Businesses face an increasingly diverse collection of customers, and many boast an equally multicultural workforce. Those responsible for communication in these organizations must often adapt their communication strategies and delivery to most effectively reach highly diverse audiences, and communicators must maintain awareness of numerous cultural considerations to craft effective messages.
Purpose
Many businesses have embraced diversity as a way of capitalizing on a larger talent pool, a way of more accurately reflecting changing customer demographics and in compliance with numerous equal opportunity employment regulations. Because employees and customers from different cultural backgrounds receive, process and respond to information in very different ways, though, diversity creates a number of challenges for business communication. For this reason, those responsible for drafting business communication materials must pay special attention to how a multicultural audience may receive an intended message.
Considerations
Drafting business communication for a diverse audience requires a number of specific considerations. According to Andy Gillett, who runs the communication website Using English for Academic Purposes, some considerations for intercultural business communication include the timing of delivery and the choice of words in written documents. Those delivering verbal messages must also consider the timing of both messages and responses, and oral communicators also should keep both tone and cadence, or speed of delivery, in mind when speaking with those who may not speak English as a primary language. Those who communicate in face-to-face settings must also be aware of their use of personal space, and in-person communicators should pay special attention to use of touch and nonverbal signals like posture and eye contact.
Cultural Factors
Cultural anthropologist Geert Hofstede identified five primary cultural dimensions that play significant factors in communication among diverse audiences, according to the communication website Changing Minds. These dimensions include power distance, or the perceived distance between those with authority and their subordinates, and individualism, or the loyalty to either self or community. Masculinity, or the subordinance of females, also plays a role in intercultural communication, as does the culture's tendency to concentrate on either long-term or short-term planning.
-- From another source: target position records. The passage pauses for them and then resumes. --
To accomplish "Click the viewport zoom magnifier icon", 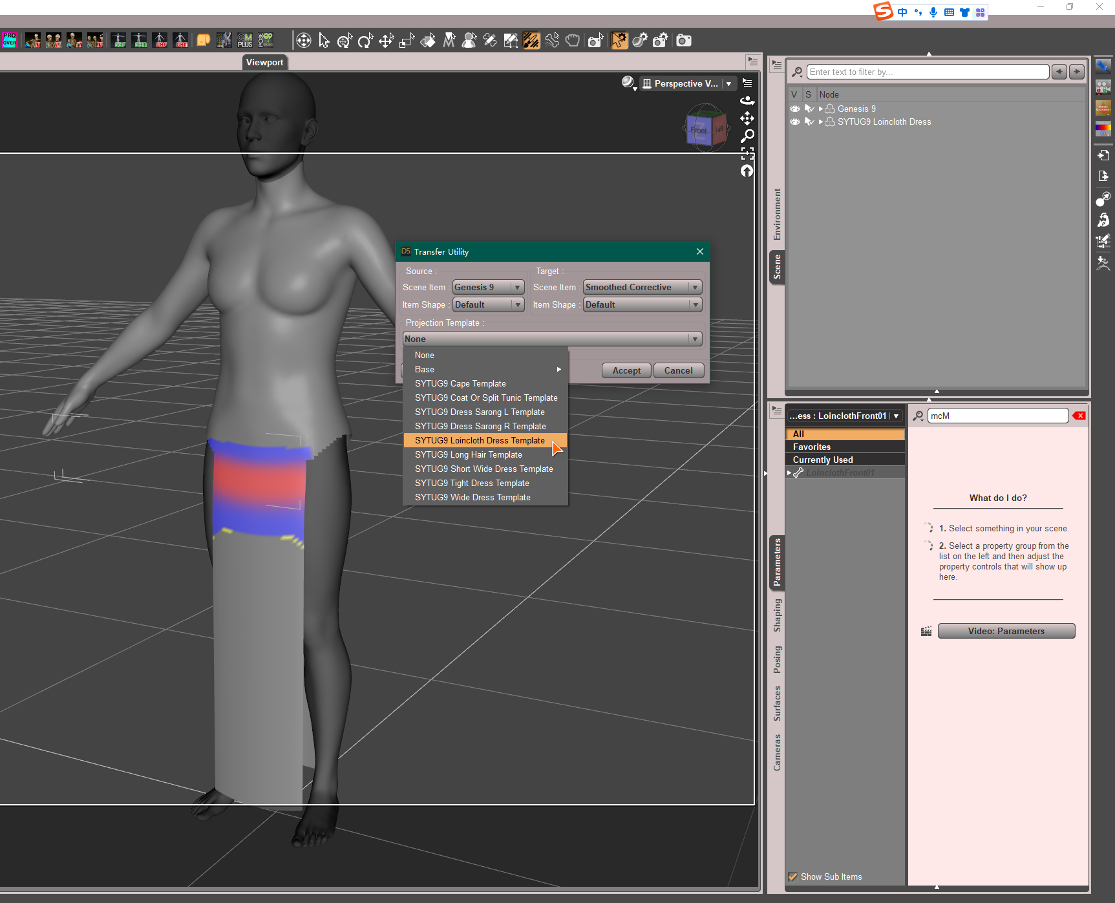I will pyautogui.click(x=747, y=136).
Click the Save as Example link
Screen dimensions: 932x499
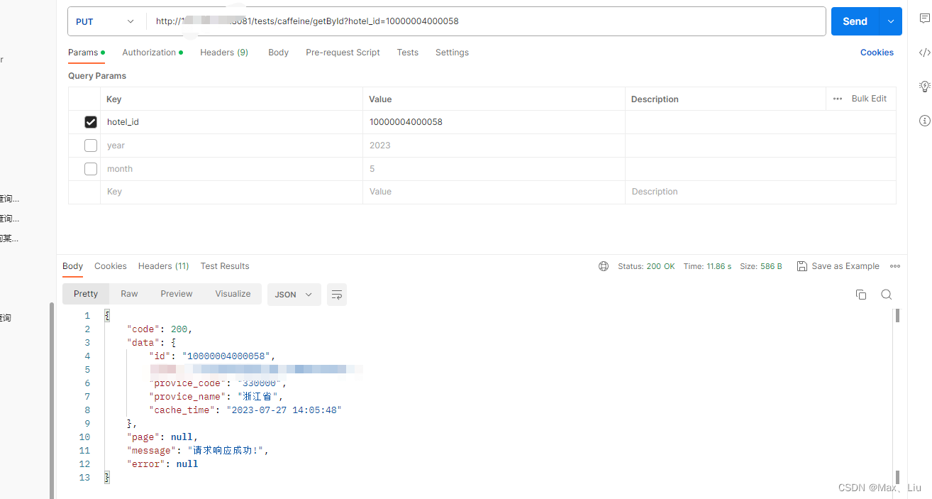click(x=838, y=265)
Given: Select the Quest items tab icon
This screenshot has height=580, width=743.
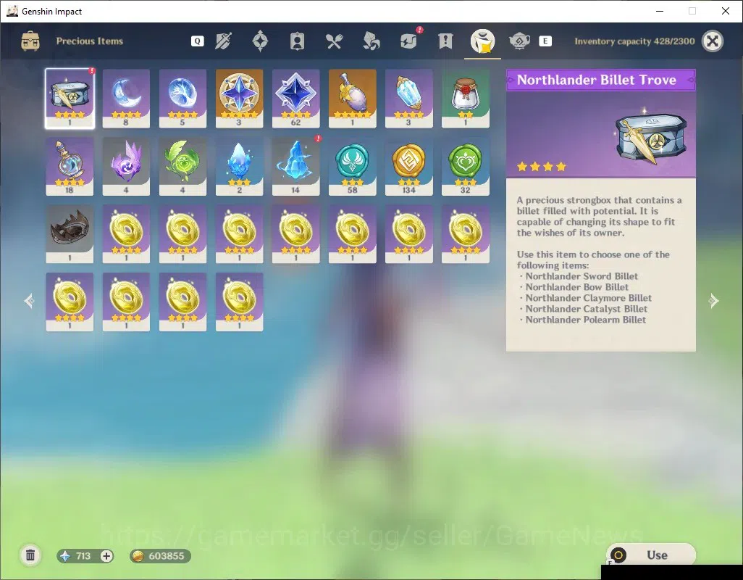Looking at the screenshot, I should pyautogui.click(x=445, y=41).
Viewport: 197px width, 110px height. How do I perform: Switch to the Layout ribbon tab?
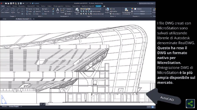click(98, 6)
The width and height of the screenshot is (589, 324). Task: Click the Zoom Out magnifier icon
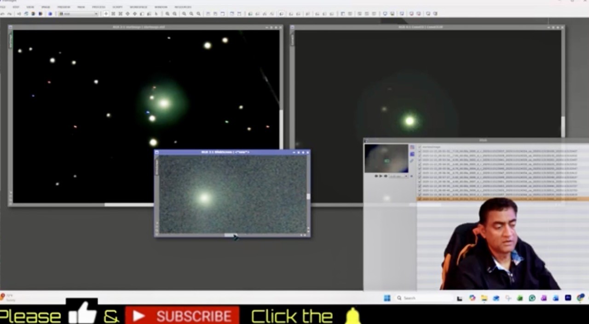[x=174, y=13]
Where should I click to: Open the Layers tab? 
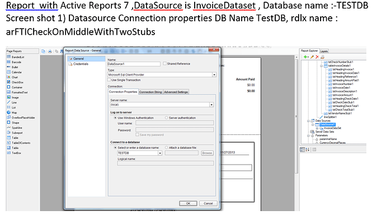click(x=324, y=51)
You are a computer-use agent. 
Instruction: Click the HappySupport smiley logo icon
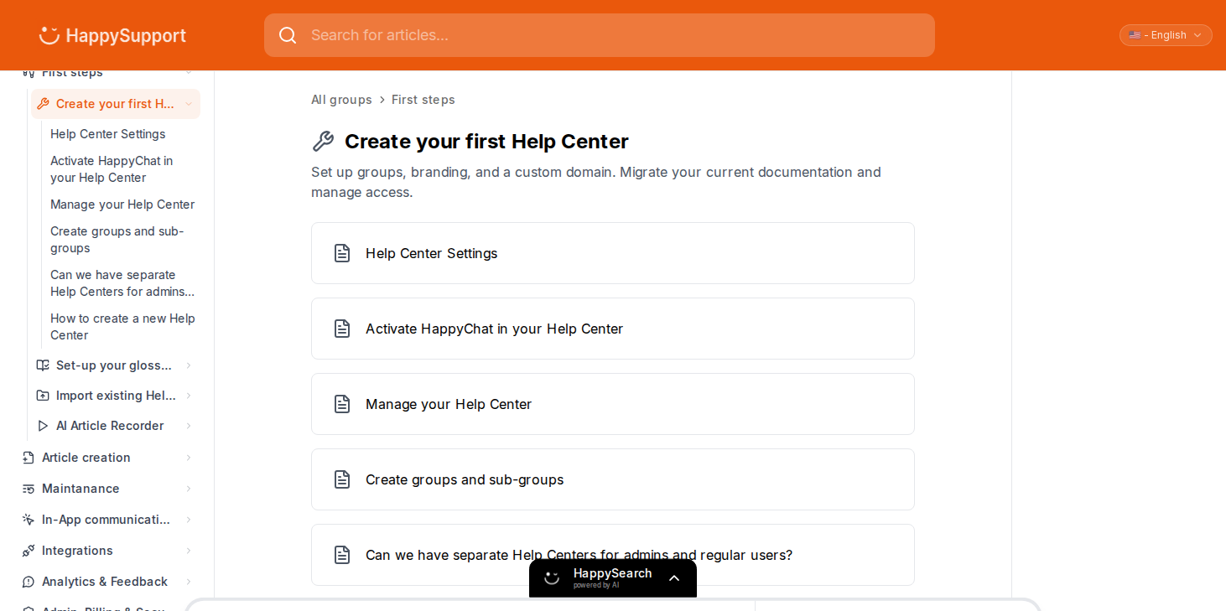click(49, 35)
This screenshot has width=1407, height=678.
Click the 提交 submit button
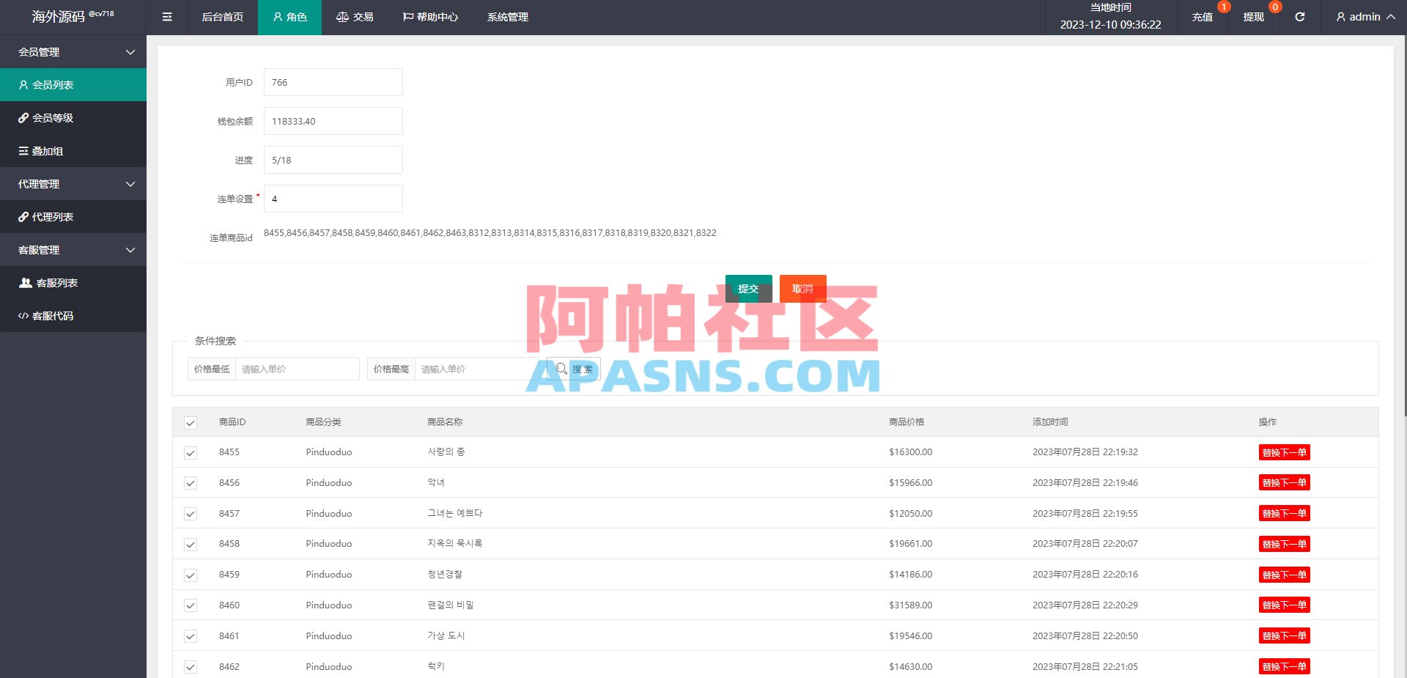tap(748, 288)
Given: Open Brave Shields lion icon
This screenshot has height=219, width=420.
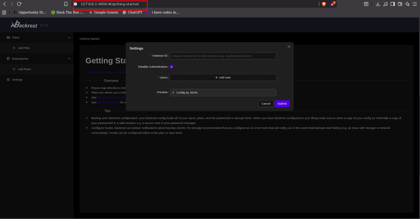Looking at the screenshot, I should tap(324, 4).
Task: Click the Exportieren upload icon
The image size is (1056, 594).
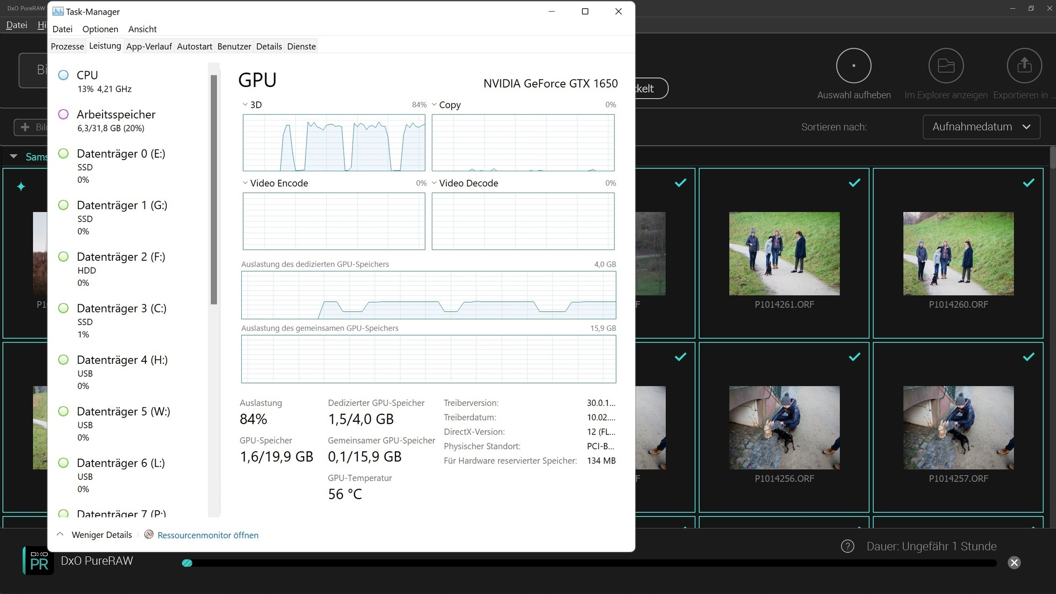Action: pyautogui.click(x=1024, y=66)
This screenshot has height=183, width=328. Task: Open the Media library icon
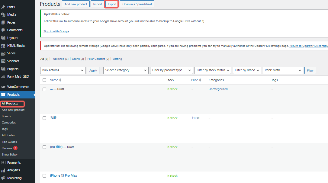point(4,14)
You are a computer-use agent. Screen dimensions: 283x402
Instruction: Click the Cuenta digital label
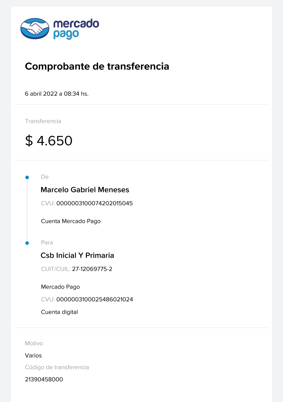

Many cultures also have very high uncertainty avoidance, and members of these cultures prefer to have all information available before making a decision or taking action.
Applications
When composing messages for a diverse audience, business communicators must account for all of Hofstede's and Gillett's considerations. Communicators should carefully evaluate the method used for delivery, then craft a message to optimize the medium's strengths and deliver that message in a timely fashion. The message should provide as many facts as possible and use a friendly tone that carries some authority without seeming overbearing enough to intimidate audiences with a high power distance. Female communicators addressing an audience that has a high masculinity index may consider having a male colleague deliver the message. In addition, business communicators delivering messages to a highly individualistic audience should emphasize points that apply to the individual recipient, while those addressing collectivist audiences should emphasize points relevant to the community or workforce as a whole.